[EXERCISE]:
What you need to produce from the material below is an exact transcription of the lines from the one with "The width and height of the screenshot is (1140, 906)." through the one with "Task: Select the CA100-250C+MOT250M", both included, and no other line.

[RECORD SET]:
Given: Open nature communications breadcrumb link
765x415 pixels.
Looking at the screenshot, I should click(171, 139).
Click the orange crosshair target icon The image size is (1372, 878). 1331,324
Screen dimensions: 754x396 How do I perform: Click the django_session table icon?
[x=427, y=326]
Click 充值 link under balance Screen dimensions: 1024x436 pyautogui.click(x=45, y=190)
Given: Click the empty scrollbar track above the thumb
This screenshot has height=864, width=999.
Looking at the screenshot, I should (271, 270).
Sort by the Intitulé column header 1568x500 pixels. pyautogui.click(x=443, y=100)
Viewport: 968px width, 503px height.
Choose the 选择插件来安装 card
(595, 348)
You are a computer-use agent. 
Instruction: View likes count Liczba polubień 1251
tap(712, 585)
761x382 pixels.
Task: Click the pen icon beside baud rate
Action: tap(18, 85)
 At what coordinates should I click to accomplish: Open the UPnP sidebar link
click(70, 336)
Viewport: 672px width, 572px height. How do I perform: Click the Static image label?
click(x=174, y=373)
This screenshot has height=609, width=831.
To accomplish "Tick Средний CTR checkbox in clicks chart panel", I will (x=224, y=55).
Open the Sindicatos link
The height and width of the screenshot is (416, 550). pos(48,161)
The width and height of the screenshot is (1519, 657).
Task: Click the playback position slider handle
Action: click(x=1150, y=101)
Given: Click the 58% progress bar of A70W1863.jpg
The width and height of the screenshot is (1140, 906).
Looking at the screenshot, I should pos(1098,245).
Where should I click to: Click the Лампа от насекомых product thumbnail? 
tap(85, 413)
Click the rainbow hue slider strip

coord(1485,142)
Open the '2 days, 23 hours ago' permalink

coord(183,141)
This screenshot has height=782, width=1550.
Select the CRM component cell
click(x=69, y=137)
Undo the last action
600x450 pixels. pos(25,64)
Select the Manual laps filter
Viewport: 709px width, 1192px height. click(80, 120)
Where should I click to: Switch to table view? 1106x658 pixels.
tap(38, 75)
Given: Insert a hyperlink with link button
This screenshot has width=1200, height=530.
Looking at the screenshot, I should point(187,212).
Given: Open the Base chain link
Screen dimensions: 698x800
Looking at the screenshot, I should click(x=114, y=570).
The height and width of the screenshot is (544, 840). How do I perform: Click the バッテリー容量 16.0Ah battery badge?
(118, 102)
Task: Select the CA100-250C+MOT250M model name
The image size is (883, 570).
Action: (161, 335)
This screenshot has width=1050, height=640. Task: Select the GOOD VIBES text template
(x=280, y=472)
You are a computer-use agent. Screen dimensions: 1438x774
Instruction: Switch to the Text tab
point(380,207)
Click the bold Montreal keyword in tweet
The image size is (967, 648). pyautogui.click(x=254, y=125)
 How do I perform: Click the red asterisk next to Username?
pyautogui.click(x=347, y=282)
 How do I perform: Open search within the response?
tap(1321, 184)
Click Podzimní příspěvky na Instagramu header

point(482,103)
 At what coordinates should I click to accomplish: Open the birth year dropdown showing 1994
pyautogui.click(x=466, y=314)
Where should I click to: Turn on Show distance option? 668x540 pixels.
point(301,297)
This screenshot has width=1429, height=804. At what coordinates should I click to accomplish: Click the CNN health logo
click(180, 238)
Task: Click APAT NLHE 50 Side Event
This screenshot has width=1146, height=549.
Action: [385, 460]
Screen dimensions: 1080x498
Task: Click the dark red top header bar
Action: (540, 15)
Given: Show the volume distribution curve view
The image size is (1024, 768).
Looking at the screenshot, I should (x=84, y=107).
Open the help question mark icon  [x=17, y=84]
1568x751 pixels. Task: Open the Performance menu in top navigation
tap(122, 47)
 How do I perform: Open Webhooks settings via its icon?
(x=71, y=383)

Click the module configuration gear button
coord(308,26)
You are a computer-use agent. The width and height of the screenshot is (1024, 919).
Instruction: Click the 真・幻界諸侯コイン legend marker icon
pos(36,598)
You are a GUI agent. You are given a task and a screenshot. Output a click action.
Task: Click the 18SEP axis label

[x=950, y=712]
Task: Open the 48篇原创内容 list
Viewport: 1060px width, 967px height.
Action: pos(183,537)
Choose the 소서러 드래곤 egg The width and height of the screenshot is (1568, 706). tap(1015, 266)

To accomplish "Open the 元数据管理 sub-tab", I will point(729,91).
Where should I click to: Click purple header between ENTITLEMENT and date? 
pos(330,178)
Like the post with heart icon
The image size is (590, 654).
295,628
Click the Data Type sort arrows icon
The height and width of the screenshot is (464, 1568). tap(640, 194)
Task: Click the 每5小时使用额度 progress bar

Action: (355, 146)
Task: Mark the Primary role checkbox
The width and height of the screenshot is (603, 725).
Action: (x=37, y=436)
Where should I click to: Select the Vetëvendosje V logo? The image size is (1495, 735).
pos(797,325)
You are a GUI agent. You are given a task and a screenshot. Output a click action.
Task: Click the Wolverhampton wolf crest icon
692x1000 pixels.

[WRITTEN ANSWER]:
The width and height of the screenshot is (1140, 906).
Looking at the screenshot, I should pos(1098,245).
Where should I click to: Click the Лампа от насекомых product thumbnail? 
tap(85, 413)
Click the rainbow hue slider strip

coord(1485,142)
Open the '2 days, 23 hours ago' permalink

coord(183,141)
This screenshot has height=782, width=1550.
Select the CRM component cell
click(x=69, y=137)
Undo the last action
600x450 pixels. pos(25,64)
Select the Manual laps filter
Viewport: 709px width, 1192px height. click(80, 120)
Where should I click to: Switch to table view? 1106x658 pixels.
tap(38, 75)
Given: Insert a hyperlink with link button
This screenshot has width=1200, height=530.
Looking at the screenshot, I should point(187,212).
Given: Open the Base chain link
Screen dimensions: 698x800
Looking at the screenshot, I should click(x=114, y=570).
The height and width of the screenshot is (544, 840). How do I perform: Click the バッテリー容量 16.0Ah battery badge?
(118, 102)
Task: Select the CA100-250C+MOT250M model name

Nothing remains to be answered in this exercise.